If you’ve ever been to an NFL training camp practice, you would know that not all 90 minutes of live practice time is encapsulating football for spectators. The days leading up to the first preseason game is filled with re-establishing offensive install, basic defensive drills, and of course, plenty of special teams run-throughs.
To begin this season, the Bengals will have different offensive and defensive coordinators than when they began the 2017 season. The title of special teams coordinator, however, has remained untouched for a while now with Darrin Simmons still overseeing the unit.
Simmons, whose influence on the construction of the roster has only increased in his tenure in Cincinnati, has a few key decisions to make by the time the roster is needed to be finalized.
The field goal trio of place kicker Randy Bullock, holder/punter Kevin Huber and long snapper Clark Harris are expected to remain intact for the season. Bullock is the only one with any remote competition, but unlike last year when he had to beat out a fifth-round pick named Jake Elliott, he just has Jonathan Brown to hold off.
Brown, an undrafted soccer player-turned-kicker out of Louisville, is now in his third offseason with the Bengals and at this point is just insurance incase something happens with Bullock. Brown has yet to be used even in the preseason thus far in his on-again, off-again Bengals career. It wouldn’t hurt for his work in camp to be rewarded with a chance in August.

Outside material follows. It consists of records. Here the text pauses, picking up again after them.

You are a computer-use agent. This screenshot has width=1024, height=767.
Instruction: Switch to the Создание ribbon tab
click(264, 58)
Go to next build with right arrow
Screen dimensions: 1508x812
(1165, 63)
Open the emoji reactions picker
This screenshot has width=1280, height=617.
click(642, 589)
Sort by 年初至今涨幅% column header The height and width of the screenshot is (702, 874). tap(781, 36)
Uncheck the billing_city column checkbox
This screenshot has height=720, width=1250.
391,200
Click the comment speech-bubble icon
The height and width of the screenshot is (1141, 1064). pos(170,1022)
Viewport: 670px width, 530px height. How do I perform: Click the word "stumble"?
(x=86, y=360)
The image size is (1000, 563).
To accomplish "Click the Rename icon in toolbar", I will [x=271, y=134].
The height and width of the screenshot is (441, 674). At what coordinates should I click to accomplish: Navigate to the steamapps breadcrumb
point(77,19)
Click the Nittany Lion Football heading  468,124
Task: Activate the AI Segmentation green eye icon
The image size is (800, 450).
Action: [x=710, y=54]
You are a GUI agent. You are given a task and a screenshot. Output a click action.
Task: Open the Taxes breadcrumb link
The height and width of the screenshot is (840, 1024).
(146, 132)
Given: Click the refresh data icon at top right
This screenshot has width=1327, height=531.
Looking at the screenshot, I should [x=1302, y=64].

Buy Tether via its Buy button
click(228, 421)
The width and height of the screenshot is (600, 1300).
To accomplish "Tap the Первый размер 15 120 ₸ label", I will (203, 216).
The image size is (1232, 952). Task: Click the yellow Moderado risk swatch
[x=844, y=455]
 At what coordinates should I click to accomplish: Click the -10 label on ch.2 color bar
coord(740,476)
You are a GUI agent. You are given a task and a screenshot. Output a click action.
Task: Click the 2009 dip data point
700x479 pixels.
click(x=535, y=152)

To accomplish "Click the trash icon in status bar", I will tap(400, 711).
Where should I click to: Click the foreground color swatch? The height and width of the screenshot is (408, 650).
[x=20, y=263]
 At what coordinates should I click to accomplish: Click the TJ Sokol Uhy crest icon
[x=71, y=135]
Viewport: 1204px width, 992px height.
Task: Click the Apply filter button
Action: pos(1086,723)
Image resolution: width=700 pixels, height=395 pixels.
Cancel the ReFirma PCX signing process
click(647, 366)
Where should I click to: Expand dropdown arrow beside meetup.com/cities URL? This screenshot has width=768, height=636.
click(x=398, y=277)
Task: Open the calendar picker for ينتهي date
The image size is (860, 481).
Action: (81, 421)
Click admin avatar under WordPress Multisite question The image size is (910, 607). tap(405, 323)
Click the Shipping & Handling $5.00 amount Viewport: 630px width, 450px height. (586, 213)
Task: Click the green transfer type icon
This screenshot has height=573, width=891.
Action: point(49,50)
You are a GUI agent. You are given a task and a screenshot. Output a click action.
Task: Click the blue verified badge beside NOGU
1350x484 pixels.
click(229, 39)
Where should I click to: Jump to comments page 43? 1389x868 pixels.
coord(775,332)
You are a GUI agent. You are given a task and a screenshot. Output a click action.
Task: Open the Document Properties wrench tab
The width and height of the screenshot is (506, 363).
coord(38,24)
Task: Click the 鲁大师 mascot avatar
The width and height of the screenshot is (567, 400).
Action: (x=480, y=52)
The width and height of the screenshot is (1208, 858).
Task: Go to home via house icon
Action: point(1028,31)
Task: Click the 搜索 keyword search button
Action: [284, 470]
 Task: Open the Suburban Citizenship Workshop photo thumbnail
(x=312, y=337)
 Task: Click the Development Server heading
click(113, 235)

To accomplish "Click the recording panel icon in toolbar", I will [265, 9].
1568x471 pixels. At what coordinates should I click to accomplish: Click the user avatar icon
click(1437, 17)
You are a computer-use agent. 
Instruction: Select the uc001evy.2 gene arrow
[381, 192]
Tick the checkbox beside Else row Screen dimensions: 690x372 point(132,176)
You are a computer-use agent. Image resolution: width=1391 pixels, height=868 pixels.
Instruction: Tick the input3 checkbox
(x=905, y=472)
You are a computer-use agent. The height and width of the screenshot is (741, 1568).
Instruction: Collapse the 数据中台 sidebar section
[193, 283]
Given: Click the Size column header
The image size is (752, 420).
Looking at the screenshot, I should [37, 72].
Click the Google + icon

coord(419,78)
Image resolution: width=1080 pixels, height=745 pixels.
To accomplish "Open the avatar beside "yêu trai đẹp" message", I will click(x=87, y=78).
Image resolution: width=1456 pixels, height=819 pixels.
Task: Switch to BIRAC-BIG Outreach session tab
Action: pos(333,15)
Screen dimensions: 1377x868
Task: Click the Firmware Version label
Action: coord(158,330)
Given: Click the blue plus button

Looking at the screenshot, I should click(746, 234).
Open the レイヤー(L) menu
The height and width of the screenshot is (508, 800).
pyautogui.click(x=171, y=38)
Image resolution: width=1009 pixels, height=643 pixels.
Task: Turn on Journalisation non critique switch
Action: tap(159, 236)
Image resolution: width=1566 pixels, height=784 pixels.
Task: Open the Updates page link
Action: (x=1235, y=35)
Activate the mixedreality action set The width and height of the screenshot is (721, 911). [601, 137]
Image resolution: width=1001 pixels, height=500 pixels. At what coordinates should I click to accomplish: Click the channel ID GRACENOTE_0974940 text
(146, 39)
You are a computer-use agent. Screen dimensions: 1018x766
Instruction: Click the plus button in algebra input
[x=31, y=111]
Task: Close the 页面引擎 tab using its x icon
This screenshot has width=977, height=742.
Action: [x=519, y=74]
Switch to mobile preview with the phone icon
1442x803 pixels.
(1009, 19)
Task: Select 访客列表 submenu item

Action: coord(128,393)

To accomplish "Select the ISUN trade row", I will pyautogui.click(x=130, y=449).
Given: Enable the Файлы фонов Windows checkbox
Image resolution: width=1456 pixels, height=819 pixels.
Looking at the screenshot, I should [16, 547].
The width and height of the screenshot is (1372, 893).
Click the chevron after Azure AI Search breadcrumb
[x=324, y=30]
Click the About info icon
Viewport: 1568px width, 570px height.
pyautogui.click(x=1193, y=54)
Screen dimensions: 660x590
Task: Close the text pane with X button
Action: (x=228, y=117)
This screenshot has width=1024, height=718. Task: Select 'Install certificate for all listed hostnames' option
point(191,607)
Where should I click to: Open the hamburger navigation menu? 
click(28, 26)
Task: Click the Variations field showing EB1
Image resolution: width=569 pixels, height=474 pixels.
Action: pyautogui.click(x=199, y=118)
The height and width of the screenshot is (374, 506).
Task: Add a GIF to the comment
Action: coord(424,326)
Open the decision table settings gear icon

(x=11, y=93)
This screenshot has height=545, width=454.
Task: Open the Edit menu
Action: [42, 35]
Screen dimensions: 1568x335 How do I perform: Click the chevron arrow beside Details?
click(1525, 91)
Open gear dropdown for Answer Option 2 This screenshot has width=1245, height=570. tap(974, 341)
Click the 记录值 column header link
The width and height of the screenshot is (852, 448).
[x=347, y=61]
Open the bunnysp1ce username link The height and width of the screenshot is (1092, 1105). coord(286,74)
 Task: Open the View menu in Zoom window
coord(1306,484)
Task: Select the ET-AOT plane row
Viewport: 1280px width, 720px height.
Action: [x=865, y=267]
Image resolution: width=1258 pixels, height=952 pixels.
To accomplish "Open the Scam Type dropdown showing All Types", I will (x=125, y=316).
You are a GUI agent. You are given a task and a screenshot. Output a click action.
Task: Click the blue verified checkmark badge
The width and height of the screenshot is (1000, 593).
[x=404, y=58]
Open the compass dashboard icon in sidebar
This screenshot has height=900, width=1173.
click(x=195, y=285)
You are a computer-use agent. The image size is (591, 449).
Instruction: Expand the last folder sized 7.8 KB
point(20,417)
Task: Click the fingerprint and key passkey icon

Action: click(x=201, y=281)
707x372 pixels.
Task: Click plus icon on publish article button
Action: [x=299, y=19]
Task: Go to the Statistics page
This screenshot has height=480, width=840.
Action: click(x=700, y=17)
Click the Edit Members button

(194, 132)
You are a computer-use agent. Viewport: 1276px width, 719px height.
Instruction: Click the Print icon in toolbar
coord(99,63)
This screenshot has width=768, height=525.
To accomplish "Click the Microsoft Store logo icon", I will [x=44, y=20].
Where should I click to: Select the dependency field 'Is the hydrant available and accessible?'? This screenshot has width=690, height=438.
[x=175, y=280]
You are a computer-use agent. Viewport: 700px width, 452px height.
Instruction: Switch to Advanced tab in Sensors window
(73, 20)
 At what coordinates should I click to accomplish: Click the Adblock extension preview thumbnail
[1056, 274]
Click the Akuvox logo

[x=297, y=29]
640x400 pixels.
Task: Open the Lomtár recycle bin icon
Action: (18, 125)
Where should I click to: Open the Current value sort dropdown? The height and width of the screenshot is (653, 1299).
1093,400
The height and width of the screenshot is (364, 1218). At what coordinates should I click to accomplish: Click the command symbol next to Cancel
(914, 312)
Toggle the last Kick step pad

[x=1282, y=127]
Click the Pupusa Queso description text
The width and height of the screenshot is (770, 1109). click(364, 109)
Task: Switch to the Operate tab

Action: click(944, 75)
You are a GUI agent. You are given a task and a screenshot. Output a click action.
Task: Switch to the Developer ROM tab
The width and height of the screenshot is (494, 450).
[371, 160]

The players Bullock and Brown will be kicking off to in practice are going to be different from the previous year as well. Alex Erickson is on the final year of his three-year rookie contract and is likely the front-runner to uphold his role as the primary return man on experience alone. Erickson has shown to be serviceable but underwhelming in his two years holding down the role, and that’s why competition will exist, even without Adam Jones on the team anymore.
Fifth-round cornerback Darius Phillips has the best chance to overtake Erickson because of his pedigree as a returner in college. Phillips returned kickoffs for Western Michigan for all four years he played and averaged 24.6 yards per return on 130 returns and took five kickoffs to the house. He started returning punts in his third year and averaged 10.2 yards per return on 32 returns and scored once. Phillips will have a chance to showcase his elusiveness and breakaway speed as he’ll get reps right behind Erickson.
The dark horse to become the team’s main punt returner is second-round safety Jessie Bates. In his first year at Wake Forest, he averaged a despicable 4.1 yards per return on 18 returns, but he completely turned it around his second year by averaging nearly 18 yards per return and a score on just nine returns. Bates’ time spent returning punts will be dependent on how much he’s expected to play on defense early on, but he’ll still get some exposure.
For players like Erickson and Philips, their jobs may be dependent on them winning the return man battle. For the players who do the dirty work on kickoff and punt teams, this has always been their reality.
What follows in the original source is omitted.